Dans ce contexte, sans garantie de justice, de vérité et de liberté, la communauté kurde et au premier rang les femmes kurdes ne se sentiront jamais en sécurité en France et en Europe.
Rappelons, en effet, que partout les femmes sont au-devant de la résistance kurde, comme elles ont été au-devant du combat contre Daech et comme elles le sont en Iran, après l’assassinat de Jina [Mahsa] Amini. Ce sont elles les premières cibles de ces crimes odieux.
Cela suffit ! Il est urgent d’assurer enfin aux Kurdes la justice et la protection qu’elles et ils méritent.
Nous demandons ainsi aux autorités françaises et européennes :
– de cesser toute coopération avec les services de renseignement turcs en lien avec les opposants kurdes ;
– d’assurer une protection renforcée des lieux de militantisme du peuple kurde ;
– de créer une cellule spécifique destinée à signaler toute tentative d’intimidation et toute menace à l’égard des opposants kurdes et à instruire toutes les plaintes liées à ces signalements ;
– de sortir le PKK (Parti des travailleurs du Kurdistan) de la liste des organisations terroristes (le 15 novembre 2018, la Cour européenne de justice rendait un avis favorable au retrait du PKK de la liste des organisations terroristes établie par l’Union européenne, décision sur laquelle elle est, depuis, de manière critiquable, partiellement revenue) ;
– de lever le secret-défense s’agissant de l’assassinat des trois militantes kurdes à Paris en 2013.

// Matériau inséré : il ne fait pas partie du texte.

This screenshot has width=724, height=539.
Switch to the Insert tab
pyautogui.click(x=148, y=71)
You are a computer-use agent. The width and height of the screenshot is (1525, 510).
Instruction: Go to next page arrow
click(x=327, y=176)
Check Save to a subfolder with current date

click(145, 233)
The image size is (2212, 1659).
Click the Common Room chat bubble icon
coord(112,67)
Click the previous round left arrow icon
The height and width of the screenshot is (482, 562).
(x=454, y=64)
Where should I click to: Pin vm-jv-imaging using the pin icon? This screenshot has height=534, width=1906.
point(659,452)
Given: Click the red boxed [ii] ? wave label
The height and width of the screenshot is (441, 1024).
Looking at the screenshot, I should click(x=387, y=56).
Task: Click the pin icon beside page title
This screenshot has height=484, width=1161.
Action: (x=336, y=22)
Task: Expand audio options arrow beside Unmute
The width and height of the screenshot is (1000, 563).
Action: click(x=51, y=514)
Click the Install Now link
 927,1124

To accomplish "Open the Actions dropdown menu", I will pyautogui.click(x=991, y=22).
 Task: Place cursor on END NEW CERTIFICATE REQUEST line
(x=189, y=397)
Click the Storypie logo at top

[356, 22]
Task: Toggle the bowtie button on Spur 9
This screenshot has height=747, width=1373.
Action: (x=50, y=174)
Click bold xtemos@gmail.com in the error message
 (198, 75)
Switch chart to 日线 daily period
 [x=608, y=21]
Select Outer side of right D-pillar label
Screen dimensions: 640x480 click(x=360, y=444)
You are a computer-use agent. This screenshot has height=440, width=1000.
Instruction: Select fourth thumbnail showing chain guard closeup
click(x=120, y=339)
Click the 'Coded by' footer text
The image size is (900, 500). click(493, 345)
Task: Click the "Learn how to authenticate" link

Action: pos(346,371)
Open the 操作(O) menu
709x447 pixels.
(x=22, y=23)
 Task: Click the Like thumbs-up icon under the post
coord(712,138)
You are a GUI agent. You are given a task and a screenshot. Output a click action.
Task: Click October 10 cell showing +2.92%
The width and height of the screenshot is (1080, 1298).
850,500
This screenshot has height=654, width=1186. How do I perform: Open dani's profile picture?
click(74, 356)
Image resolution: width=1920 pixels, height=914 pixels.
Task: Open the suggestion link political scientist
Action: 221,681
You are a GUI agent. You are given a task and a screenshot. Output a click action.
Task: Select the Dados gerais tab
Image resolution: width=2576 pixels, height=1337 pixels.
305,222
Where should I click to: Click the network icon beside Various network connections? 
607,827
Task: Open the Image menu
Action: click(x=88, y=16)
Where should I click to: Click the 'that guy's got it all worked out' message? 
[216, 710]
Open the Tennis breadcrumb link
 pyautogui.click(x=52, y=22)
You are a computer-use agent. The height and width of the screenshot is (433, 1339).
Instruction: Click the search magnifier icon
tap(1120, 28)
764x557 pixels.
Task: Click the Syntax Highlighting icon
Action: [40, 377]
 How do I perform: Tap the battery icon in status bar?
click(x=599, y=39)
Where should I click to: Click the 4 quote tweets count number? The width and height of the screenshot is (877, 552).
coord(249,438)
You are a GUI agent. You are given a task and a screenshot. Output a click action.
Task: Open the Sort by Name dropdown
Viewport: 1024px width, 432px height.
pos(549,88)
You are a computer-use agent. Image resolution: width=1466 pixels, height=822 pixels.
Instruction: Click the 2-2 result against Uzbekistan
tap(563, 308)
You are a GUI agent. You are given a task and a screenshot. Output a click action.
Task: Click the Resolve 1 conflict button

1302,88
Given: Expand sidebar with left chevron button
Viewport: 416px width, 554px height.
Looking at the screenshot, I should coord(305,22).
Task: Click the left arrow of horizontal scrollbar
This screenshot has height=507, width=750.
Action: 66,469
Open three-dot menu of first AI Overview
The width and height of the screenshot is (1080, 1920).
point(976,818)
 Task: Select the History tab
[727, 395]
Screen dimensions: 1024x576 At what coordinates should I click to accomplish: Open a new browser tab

« Les Kurdes (…) ne sont pas des Kurdes, ils sont l’humanité qui résiste aux ténèbres », disait Charb. Les Kurdes nous ont protégés. A notre tour, nous leur devons protection.
Premiers signataires : Tuna Altinel, enseignant-chercheur en mathématiques, université Lyon 1 ; Zerrin Bataray, avocate, conseillère régionale (EELV) ; Damien Carême, député européen (EELV) ; Olivier Faure, député, premier secrétaire du Parti socialiste (PS) ; Eva Husson, autrice réalisatrice ; Sylvie Jan, coprésidente de France-Kurdistan ; Pierre Laurent, sénateur de Paris, président du conseil national du Parti communiste français (PCF) ; Pinar Selek, écrivaine, enseignante-chercheuse, université Côte d’Azur (UCA) ; Jean-Christophe Sellin, co-coordinateur national du Parti de gauche ; Marine Tondelier, secrétaire nationale d’Europe Ecologie Les Verts (EELV) ; Mathilde Panot, présidente du groupe LFI-NUPES à l’Assemblée nationale, députée ; Agit Polat, porte-parole du Conseil démocratique Kurde de France ; Philippe Poutou, porte-parole du Nouveau parti anticapitaliste (NPA).